I get up and open her door. “And fresh bread,” I add with a smile before I walk down the hall to the bathroom. Once inside, I lock the door, turn on the faucet, and pull out a towel. I found myself here months ago after Ray bought up the death of a Navy SEAL, and I find myself here again.
I hold the towel to my face and scream into it, sobbing as my body convulses. My heart aches, my lungs grasp for air, and my head spins. I’ve been living a quiet life and one article has changed that. I should take comfort in knowing he’s behind bars and can never hurt my daughter again, but I don’t because she’s still out there and for all I know she’s doing the hunting for him.
One article reminds me of the worst time in my life. A time when I made the choice to run so I could protect my daughter from a monster who informed me that my husband was dead a day after I reported him to the authorities.

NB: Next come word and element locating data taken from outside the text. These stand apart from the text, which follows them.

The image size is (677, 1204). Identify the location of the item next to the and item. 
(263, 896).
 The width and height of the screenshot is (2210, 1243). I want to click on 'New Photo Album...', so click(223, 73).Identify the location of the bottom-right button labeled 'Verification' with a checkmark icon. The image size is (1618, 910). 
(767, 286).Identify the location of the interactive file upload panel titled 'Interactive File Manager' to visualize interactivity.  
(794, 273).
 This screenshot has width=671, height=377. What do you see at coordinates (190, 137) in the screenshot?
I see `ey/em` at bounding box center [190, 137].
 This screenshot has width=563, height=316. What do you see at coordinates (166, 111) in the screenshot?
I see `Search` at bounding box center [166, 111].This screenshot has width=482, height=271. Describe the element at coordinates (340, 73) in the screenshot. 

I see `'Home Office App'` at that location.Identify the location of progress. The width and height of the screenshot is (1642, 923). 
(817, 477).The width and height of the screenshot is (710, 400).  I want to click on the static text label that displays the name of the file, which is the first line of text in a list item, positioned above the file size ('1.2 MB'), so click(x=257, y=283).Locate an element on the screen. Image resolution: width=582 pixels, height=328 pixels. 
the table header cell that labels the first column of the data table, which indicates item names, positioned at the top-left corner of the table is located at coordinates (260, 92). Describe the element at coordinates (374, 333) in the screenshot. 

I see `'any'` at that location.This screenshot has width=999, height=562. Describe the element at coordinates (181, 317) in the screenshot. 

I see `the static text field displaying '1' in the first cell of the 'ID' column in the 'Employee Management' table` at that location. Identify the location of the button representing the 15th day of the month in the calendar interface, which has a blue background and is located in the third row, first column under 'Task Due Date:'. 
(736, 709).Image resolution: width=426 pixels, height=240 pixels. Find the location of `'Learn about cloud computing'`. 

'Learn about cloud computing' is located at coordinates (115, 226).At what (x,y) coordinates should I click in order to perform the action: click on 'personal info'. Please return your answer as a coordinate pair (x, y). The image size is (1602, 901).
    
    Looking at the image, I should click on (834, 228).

The Greyhound bus made a stop and we got off in this small town, which was divided by a highway, and I found a run-down motel that rented rooms by the week. I had enough money for a week before I’d have to find a job. That job came in the form of cashier at the only gas station in town. I took the job because they’d allow me to bring my little girl to work as long as she stayed out of the way.
She did and I earned enough to continue to pay rent and feed her some healthy food. With my only bills being rent and food, I was able to save enough for us to move from a run-down motel to an apartment where my daughter and I shared a room. It wasn’t until I met Ray that things started to change. I know he took pity on me, the single mom working at a gas station, but he never let on if it bothered him that I was destitute.
When he asked me, Amy Jones, to marry him I said yes because he was going to provide for my daughter. He was going to protect her when I couldn’t. He was going to give us a house with land and a stable income. All things I couldn’t provide for her.
But I still love the husband I could never bury, the man who gave me my daughter and made my world so bright. To this day it pains me to know that he was alone when they set him in the ground and that his wife and daughter weren’t there to say good-bye. Someday, I’ll go back and tell him how much I love him. I know he’d be proud of me, knowing I did what I had to do to protect our daughter.
Pulling the towel away from my face, I toss it in the hamper, and then make an effort to remove the rest of my make-up because it’s the only way I can explain my red eyes. Washing my face with hot water will also give my blotchy skin an excuse.